Dearest Friends and Family,
Link has discussed some of the economic reasons for the situation in Leh that we both witnessed and were involved in. But the trip to Leh also showed us a lot. I wanted to discuss with you what we saw in Delhi, under the stairs that came down to the train platform from a street above. The last landing in the staircase was about 3 feet above the ground, then there were three or four more steps down to the train platform.
I cannot escape the feelings of human responsibility to each other. I know that I am not alone in this, but we don’t talk about it, how bad it makes us feel that we seem so helpless before the institutional machines we have created, that leave out the majority of human beings. Although we may try to ignore it, I know that in our hearts we all feel horrible inside when we see our fellow human beings in squalor, poverty, degradation. Some of us can see and pretend that we are unaffected by the seeing, that we are helpless or that it is philosophically justifiable. We all know we darken the light in our own hearts with these attitudes, its no use pretending that we who have are not responsible for those who have not. The current day doctrines of deliberate unconsciousness cannot mask the principles of universal oneness and responsibility that we know we all share.
Amma has been very clear that the work at hand is to create an atmosphere that will allow us to develop ourselves ethically, and that this will be genuine growth and development for human society and civilization. In her Dec. 1, 2009 Address at the Sw. Vivekananda Foundation in Delhi, she spoke about the way to create this atmosphere for real human progress and development.
“First we need to create the proper environment. This requires that we pay special attention to the starving and illiterate. For this, we need to go into society and act. Swami Vivekananda also stressed the importance of educating women and allowing them to take their proper place in society. In short, we need to be prepared to adjust our attitude with the changing times, cultivate a mind that is ready to act and then move forward on the path laid before us by Swami Vivekananda.” (From: Cultivating Strength and Vitality: 39-40. An Inaugural Address by Sri Mata Amritanandamayi Devi. Delivered on Dec. 1, 2009, New Delhi at the Vivekananda Foundation International Centre. )
I suppose everyone knows the Commonwealth Games are going to be held in Delhi in 2011 or some such time….frankly, none of it impresses me too much. I’ve not paid attention. Its nice that people can get together and celebrate without abusing one another, in a sense of shared unity. I think that these things all help us to expand our hearts and minds a little, and in that sense, I think these things are good for those who participate in them. In the ashram, and on Facebook, in the news from around the world, I noticed during the World Cup the temporary unifying creation of mindsets across the planet – enjoying a sense of bonding and feelings of having much ‘in common’, and that’s all to the good, for we certainly do.
Anyhow, so now Delhi is ‘dressing up’ for the games. There are lots of jokes about how the capital looks like Afghanistan, because of all the building being torn down. Its a sad pointer to the fact that we all know what a miserable mess Afghanistan is in.
On our way to Chandigarh, the train stopped for a few moments at one of the stations in Delhi. My AC 2 Tier Bogey window was right opposite the stairs. The last landing of the staircase had a pile of construction dirt heaped underneath it.

INSTRUCTIONS TO FOLLOW:
Answer these questions using the letter:
1. About how far above the ground was the last landing of the staircase?
2. What do the jokes say the capital looks like?
3. What was heaped underneath the last landing of the staircase?
The data has no connection to the letter.

SUPPLIED MATERIAL:
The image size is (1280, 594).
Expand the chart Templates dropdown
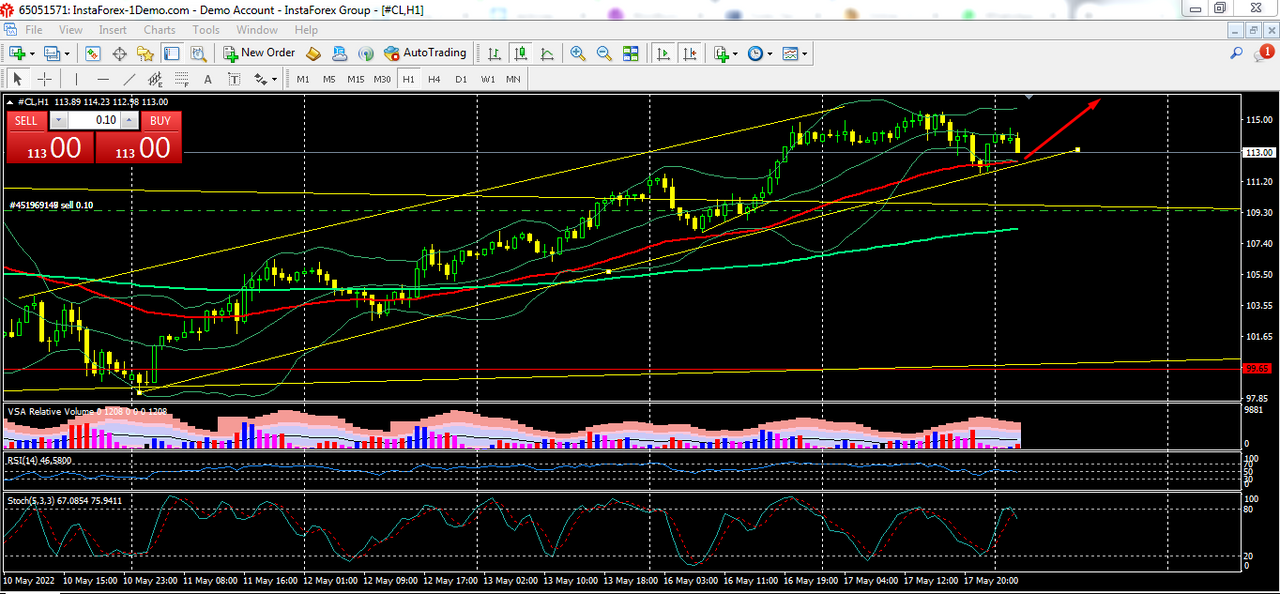point(794,53)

OUTPUT OF THE TASK:
1. About 3 feet.
2. Afghanistan.
3. A pile of construction dirt.